Following the two presentations, patient representatives were split into two working groups of about 15 people and were called upon to brainstorm on one question each. Working Group A was instructed by Alex Wyke to present the main priorities of the patients’ movement in Greece while Kathi Apostolidis instructed Working Group B to work on a social media strategy for their respective organisations.



Debate in Working Group A was rather heated as participants found it difficult a) to comprehend what was asked of them, b) to think beyond the narrow limits of their own organization and c) agree on common priorities of mutual concern and interest. Nevertheless, they listed the following as overarching priorities for all patients in Greece:



  1. Universal public health coverage in Greece with special attention to chronic diseases

  2. Access to health services irrespective of one’s employment status for everyone living in the country

  3. Patient empowerment

  4. Training of patients so as to be able to better participate and engage

  5. Raising public awareness – prevention – diagnostics

  6. Transparency at all levels when it comes to medicines a) safety & quality (cost-benefit analysis & efficacy) and b) affordability (both for the patient as well as the state budget)

  7. Affordable medicines & treatments

  8. Right to work for handicapped people & people with chronic diseases



Session 2: “Weapons” of the patients’ movement in times of crisis



Gaelle Krikorian, Adviser on Intellectual Property & Access to Knowledge-Greens/EFA, European Parliament spoke about the special features of the following semester for Greece having the EU presidency in combination with the European elections in May. She expressed the view that people have a say in EU affairs through parliamentary questions, questions addressed to the European Commission, the citizens’ initiative as well as the Troika enquiry. Therefore, she called on participants to elect good parliamentarians next May. She then commented that expensive medicines can be dealt with through good quality generics which nevertheless, do not solve the issue of patent monopolies and outrageous medicines’ prices. She explained that it is a very sensitive subject which when implemented causes a series of retaliations from both governments and the pharmaceutical industry. She nonetheless explained that it is a goal worth pursuing as Thailand did. Thailand took the political decision to issue a compulsory-license on heart, HIV and cancer medicines. Strong social mobilization on behalf of patient groups, NGOs working on public health, academics and other civil society stakeholders rallied behind the Thai government’s decision. Workshop participants were encouraged to examine compulsory-licensing in the case of Greece.

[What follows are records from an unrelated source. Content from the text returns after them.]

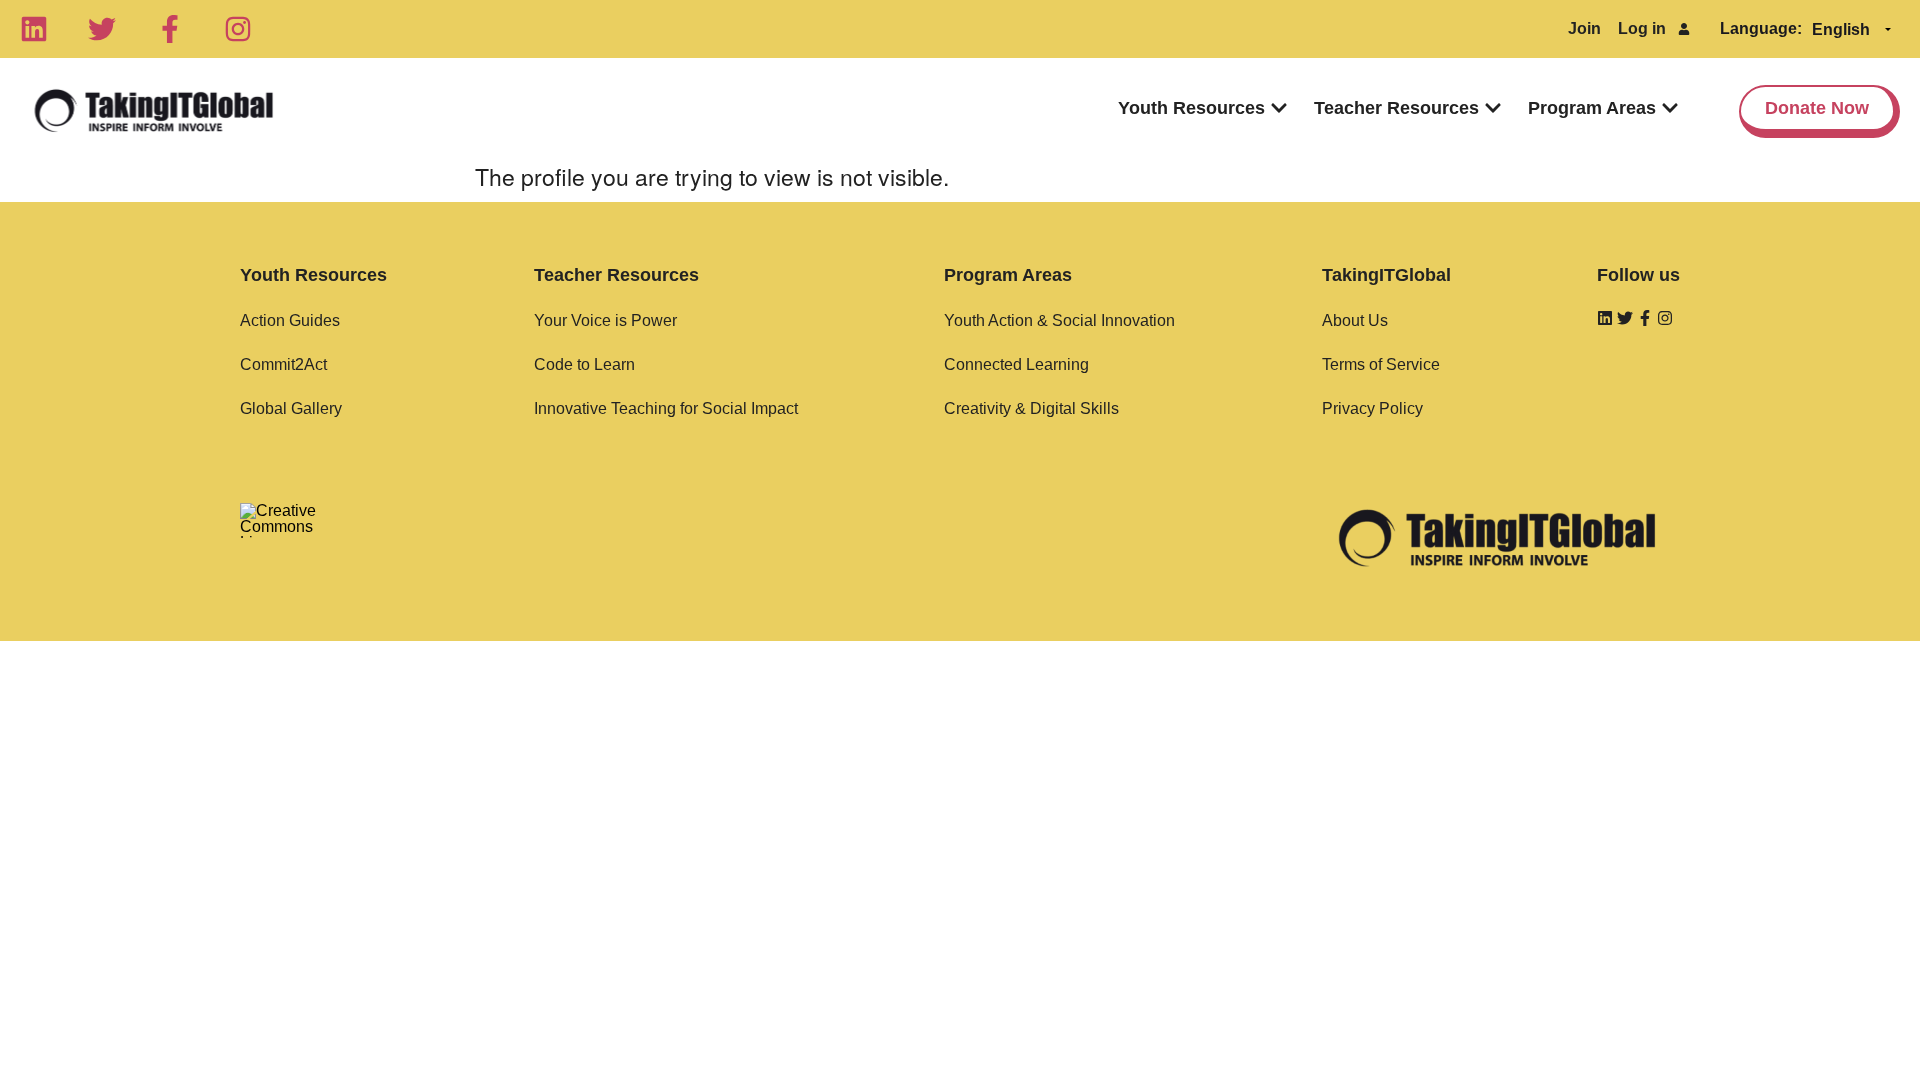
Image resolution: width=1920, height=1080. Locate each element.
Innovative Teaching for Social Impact (666, 408)
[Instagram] (238, 29)
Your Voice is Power (605, 320)
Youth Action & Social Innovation (1059, 320)
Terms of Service (1381, 364)
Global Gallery (291, 408)
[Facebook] (170, 29)
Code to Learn (584, 364)
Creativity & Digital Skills (1031, 408)
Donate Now (1817, 108)
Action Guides (290, 320)
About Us (1355, 320)
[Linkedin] (34, 29)
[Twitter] (102, 29)
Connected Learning (1016, 364)
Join (1584, 28)
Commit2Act (283, 364)
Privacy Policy (1372, 408)
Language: (1761, 28)
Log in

Maria Moudatsou, Forensic Psychologist, Director of Institutional & Vertical Fundraising, NGO PRAKSIS guided patient groups through the process of fundraising. She explained everything ranging from where to look for grants and funding opportunities, how to approach sponsoring entities such as foundations, organizations and others, how to present an organization, how to apply for a grant etc. She emphasized the need for synergies and forging alliances with other stakeholders. Strategic planning & management constitute another pillar for the organization of a patient group.



Dimitris Kremalis, Partner, Kremalis Law Firm & President, Greek Health Law Association provided a brief overview of the legal framework for patients in times of crisis.